There seemed a vague hope, then, of seeing Sarchedon once again. The girl seized her protector's hand, and, stooping but a little, pressed it against her forehead.

"You will take me under safe conduct to the gates of Babylon?" said she.

He pondered, looking very grave.

"Will you not abide with us in our tents?" he asked. "Will you be cooped up in the walls of a city, when you might roam over the desert free as the wild ass on the plain? Take thought, damsel, once more, as a man fits a new bowstring when his arrow has missed its aim."

"Had I a quiverful," she replied, "I can see but one mark for them all!"

"You are my guest," said he stoutly; "and go where you will, it is my duty to speed you safely on your way. You shall ride this my own mare, the most precious of my possessions, and Lotus-flower, swift, easy, gentle, will bear you like flowing water. But I must leave you, damsel, under cover of night, in the vineyards that fringe the great city. If, for every horseman who leaps to the saddle when I shake my spear, I could muster a score, then should you enter Babylon through a breach of fifty cubits in the wall. But a wolf or a jackal would meet with more mercy than a child of Anak from the Assyrians when they set upon him, a hundred to one! I have spoken."

Their journey was begun accordingly. Ishtar, mounted on the chief's favourite mare, led by its owner, and guarded by a score of the stalwart sons of Anak, journeyed in security and comfort through the wilderness, until they reached its confines, and entered a territory over which Ninus, and more especially Semiramis, had thrown the protection of their severe and pitiless laws. Here they lay hidden by day, advancing swiftly and silently under cover of night; and Ishtar could not withhold her admiration from the extraordinary skill and sagacity shown by these professional spoilers in concealing their encampment on their march. On such expeditions as the present, they were careful to ride their mares; for these animals, docile and gentle, either loose or picketed, never disclosed their presence by those paroxysms of neighing and screaming to which their less tractable brothers were exceedingly prone.

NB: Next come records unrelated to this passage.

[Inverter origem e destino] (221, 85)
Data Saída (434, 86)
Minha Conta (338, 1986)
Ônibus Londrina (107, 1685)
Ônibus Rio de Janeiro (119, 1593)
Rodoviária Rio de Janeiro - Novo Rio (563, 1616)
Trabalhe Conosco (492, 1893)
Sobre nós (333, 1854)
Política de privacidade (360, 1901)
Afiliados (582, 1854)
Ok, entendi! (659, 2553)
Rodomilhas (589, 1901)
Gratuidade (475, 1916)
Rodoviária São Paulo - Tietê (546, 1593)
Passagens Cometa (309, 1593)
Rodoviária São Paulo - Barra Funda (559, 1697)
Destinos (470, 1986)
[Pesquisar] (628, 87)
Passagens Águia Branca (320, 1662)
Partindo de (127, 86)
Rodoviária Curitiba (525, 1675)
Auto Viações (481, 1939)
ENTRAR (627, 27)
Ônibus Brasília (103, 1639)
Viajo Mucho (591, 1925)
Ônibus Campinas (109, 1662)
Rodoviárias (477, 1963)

At length, soon after dawn, Ishtar found herself alone with the chief at an easy distance from the great city. Taking the ass of a poor peasant, who dared not even protest against the spoliation, he had dismounted his guest from the high-bred mare, and placed her on the humbler animal's back. The troop had been left many a league in the desert. Their leader, at the utmost personal risk, was within a short ride of Babylon. It was time to depart, and thus he bade his charge farewell:

"May thy corn never fail nor thy well run dry! May thy vines yield a hundredfold, and men-children play round thy feet! Thou camest into my tent like the breeze from the mountain. Though the breeze passeth on, the tent is glad because of the coolness it hath left. The desert is boundless, and we scour it far and wide. Behold! Where rides a son of Anak, there hast thou a brother. I have spoken."